Shinzo Abe may yet revive Japan’s economy, but so far he has done the opposite for the country’s chief executives. The volume of overseas mergers this year has been positively lethargic. The prime minister’s efforts to cheapen the yen, and volatile markets, partly explain the lull, but the case for going abroad remains strong.
The $15.1 billion in outbound deals announced in the first six months of 2013 was Japan’s weakest effort since the second half of 2009. Worse, half of the year’s mergers to date came from just three deals, by financial giants Sumitomo Mitsui, Mitsubishi UFJ and Dai-ichi. It’s a far cry from last year’s $83 billion haul, which was crowned with SoftBank’s $20 billion bid for U.S. telecom Sprint.
A falling yen can’t take all the blame, but it will have damped spirits. Take SoftBank’s bid. Converted into the buyer’s own currency, the sticker price has risen 29 percent since it was announced in October, two months before Abe took charge. Of course, Sprint’s U.S. dollar cash flows are worth more too. But were the yen to strengthen again, today’s buyer would get the worst of both worlds when converting future flows back into home currency.
Volatility is a more real impediment, since it affects companies’ financing as well as their confidence. Futures contracts on Japanese government bonds turned exceptionally jumpy in the second quarter of 2013, as Abe’s government strove to chivvy up inflation. That will have pushed up the price of currency hedges, which buyers often use to insure themselves until announced deals complete.

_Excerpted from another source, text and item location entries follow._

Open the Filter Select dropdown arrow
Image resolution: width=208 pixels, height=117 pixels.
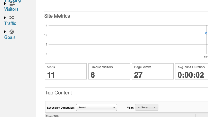[155, 107]

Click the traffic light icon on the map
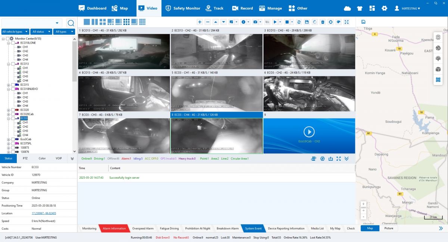(438, 37)
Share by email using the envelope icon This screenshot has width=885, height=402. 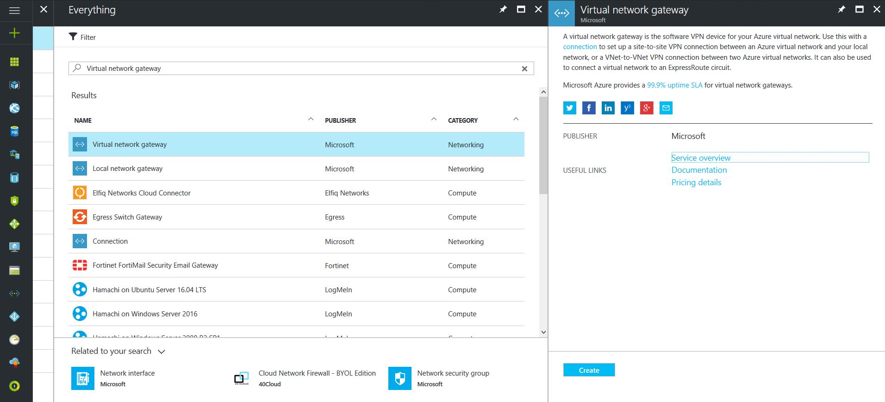[666, 108]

Finally there’s volatility of a political kind. Japan is holding elections for its upper legislative house on July 21. After that, Abe will probably have greater elbow room to push through his pro-growth policies. Some of them — such as proposed tax incentives that encourage more capital spending — may make overseas purchases relatively less attractive.
None of these should hold CEOs back for long. A shrinking, ageing population makes Japan’s consumer demographics unattractive. The country is short of energy commodities, and manufacturers still face pressures to lower their costs by shifting operations overseas. Once volatility eases up, Samurai spirits should return.